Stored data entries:
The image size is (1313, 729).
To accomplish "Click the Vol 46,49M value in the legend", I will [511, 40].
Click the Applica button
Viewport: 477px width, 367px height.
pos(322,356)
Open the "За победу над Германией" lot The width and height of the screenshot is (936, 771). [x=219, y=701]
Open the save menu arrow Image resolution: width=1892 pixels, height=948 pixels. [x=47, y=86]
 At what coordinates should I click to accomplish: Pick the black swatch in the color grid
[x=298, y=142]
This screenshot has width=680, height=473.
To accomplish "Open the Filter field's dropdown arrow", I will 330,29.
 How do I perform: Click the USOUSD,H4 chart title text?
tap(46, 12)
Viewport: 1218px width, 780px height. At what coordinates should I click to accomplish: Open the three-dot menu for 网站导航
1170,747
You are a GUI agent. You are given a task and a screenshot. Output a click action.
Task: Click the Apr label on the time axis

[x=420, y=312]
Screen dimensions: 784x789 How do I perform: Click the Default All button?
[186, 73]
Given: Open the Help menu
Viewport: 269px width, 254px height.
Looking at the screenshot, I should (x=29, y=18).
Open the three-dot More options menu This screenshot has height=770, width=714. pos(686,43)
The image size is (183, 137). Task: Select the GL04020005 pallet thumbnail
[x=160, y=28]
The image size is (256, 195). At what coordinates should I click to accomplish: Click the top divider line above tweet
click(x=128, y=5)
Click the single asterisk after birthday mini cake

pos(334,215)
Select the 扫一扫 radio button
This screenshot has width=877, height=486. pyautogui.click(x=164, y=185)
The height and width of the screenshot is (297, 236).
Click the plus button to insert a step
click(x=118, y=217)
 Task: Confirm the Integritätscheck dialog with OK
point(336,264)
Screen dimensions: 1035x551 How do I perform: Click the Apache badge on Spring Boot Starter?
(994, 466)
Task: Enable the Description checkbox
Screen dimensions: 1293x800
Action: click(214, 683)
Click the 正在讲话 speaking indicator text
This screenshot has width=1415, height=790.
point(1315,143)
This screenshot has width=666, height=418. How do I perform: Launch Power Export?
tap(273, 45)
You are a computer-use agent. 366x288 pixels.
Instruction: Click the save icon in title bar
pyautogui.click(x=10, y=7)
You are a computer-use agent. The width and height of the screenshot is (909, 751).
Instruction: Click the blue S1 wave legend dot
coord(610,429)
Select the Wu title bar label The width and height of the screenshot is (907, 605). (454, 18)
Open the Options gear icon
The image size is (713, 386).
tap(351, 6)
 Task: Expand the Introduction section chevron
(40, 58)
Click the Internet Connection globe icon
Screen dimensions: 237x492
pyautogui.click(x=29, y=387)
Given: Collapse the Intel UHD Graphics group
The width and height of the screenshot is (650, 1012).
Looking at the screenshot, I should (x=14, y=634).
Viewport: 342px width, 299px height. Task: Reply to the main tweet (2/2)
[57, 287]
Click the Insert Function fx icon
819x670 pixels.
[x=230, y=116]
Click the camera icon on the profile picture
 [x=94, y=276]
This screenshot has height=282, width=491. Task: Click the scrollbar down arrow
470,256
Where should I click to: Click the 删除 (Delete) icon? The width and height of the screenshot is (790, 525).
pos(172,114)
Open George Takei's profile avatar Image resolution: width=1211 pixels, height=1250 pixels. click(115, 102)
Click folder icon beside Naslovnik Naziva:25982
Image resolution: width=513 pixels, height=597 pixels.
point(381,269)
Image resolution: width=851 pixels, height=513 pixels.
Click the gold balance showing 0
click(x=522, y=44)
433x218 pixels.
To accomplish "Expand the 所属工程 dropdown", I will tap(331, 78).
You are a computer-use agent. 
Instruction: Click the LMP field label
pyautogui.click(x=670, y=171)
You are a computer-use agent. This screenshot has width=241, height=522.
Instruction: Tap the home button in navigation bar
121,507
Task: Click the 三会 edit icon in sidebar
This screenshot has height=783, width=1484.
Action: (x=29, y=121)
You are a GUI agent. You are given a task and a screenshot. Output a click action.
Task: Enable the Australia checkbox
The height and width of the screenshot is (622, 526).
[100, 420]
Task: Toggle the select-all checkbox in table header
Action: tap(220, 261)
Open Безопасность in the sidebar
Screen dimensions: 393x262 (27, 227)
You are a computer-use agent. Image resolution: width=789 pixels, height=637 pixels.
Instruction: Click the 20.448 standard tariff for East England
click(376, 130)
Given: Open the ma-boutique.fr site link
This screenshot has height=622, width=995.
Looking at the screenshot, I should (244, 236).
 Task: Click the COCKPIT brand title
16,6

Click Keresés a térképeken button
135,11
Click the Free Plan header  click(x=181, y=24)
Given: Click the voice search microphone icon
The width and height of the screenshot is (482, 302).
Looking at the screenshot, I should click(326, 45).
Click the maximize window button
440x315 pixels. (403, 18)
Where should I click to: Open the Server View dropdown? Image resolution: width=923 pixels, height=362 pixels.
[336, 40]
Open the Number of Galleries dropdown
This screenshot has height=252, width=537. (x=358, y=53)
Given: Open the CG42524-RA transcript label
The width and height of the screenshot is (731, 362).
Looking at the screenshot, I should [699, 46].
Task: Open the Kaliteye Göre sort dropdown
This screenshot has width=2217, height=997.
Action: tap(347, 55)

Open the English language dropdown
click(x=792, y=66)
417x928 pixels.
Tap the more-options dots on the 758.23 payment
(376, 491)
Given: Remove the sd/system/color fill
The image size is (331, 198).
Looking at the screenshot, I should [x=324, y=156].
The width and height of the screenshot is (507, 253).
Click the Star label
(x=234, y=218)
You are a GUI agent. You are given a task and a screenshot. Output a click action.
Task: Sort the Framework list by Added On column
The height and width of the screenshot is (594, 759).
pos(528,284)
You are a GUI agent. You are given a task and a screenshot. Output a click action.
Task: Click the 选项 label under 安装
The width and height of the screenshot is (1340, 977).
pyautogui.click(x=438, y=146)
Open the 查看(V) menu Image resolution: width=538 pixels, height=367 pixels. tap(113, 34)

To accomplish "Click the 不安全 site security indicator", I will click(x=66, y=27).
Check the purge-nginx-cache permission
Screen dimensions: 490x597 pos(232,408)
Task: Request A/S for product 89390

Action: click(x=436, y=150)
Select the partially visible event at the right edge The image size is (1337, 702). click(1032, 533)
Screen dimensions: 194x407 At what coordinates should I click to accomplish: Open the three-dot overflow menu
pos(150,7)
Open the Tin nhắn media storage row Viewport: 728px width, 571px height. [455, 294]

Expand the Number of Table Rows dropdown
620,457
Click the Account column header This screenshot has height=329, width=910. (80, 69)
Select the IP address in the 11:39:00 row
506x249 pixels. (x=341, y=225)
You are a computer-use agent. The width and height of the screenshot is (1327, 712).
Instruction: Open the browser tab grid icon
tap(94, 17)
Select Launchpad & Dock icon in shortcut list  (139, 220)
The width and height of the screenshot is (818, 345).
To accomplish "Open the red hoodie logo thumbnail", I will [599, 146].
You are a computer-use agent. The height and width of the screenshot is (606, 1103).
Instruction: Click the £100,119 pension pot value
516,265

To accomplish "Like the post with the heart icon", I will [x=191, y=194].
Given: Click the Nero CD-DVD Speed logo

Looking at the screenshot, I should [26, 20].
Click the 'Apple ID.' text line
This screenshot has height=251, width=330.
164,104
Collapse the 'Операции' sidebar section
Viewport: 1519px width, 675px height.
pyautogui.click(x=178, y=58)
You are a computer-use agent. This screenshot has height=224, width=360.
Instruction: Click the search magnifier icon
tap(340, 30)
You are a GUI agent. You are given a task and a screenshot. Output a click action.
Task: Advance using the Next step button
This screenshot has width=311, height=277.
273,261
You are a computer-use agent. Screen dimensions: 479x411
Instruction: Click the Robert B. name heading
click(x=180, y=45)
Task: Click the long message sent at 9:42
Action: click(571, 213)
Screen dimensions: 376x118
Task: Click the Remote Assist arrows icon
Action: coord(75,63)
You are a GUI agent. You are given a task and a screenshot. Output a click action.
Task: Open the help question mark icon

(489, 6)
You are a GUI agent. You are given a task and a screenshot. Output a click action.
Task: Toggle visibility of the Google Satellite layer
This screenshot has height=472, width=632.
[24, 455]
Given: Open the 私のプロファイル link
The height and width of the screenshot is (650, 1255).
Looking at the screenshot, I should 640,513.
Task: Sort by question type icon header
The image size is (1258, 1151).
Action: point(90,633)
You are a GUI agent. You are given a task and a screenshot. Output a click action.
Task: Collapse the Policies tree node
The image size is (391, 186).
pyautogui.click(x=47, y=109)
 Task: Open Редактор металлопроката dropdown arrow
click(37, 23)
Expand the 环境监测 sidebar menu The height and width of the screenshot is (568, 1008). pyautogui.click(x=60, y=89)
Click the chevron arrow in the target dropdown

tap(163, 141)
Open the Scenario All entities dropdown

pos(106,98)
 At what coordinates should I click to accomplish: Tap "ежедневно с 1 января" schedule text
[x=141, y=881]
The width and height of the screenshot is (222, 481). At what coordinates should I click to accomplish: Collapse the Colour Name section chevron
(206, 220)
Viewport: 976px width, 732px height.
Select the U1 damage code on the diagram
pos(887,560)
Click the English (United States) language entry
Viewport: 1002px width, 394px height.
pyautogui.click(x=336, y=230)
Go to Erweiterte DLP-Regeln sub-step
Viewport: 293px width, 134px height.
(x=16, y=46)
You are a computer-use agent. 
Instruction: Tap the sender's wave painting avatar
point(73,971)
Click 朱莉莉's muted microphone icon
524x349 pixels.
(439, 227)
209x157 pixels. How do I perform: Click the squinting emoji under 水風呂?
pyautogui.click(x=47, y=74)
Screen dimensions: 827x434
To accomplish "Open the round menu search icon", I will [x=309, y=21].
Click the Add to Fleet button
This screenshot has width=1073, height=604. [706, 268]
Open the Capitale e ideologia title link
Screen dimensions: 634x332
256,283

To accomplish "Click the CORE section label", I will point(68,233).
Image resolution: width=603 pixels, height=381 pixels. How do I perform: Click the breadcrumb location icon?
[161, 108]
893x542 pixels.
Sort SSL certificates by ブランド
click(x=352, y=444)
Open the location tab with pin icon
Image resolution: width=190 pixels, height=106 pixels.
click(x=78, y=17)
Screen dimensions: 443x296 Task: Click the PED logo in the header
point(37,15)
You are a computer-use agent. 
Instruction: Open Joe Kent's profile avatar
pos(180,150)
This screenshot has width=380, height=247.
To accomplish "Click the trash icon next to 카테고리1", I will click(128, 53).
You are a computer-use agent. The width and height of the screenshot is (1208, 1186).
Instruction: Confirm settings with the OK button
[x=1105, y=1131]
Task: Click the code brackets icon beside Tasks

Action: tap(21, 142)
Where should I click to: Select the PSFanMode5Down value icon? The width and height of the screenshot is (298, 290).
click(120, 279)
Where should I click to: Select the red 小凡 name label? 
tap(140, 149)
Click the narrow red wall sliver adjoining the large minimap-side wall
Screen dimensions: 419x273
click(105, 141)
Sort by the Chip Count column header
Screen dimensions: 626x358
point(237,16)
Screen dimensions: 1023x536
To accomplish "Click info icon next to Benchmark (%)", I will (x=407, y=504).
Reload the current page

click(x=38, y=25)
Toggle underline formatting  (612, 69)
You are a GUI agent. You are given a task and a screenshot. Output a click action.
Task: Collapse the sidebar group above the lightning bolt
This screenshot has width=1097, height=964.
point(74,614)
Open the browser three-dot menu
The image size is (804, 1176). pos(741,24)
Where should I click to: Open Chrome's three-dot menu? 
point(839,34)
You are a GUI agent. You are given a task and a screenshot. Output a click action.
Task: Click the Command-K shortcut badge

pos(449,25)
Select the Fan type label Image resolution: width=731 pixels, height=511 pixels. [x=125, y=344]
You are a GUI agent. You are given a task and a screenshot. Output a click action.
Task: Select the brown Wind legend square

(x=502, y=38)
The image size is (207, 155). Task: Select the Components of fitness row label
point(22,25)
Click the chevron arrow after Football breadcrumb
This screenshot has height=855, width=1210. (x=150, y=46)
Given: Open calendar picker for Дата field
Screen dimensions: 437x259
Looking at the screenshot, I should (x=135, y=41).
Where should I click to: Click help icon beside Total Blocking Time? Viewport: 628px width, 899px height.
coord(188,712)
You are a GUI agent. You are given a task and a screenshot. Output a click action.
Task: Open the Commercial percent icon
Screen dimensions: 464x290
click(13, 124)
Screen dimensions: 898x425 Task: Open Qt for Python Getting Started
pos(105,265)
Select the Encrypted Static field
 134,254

» Exercise prompt
Give the number of lines in the entries that contain "Enable", and add nothing.

» Worked solution
2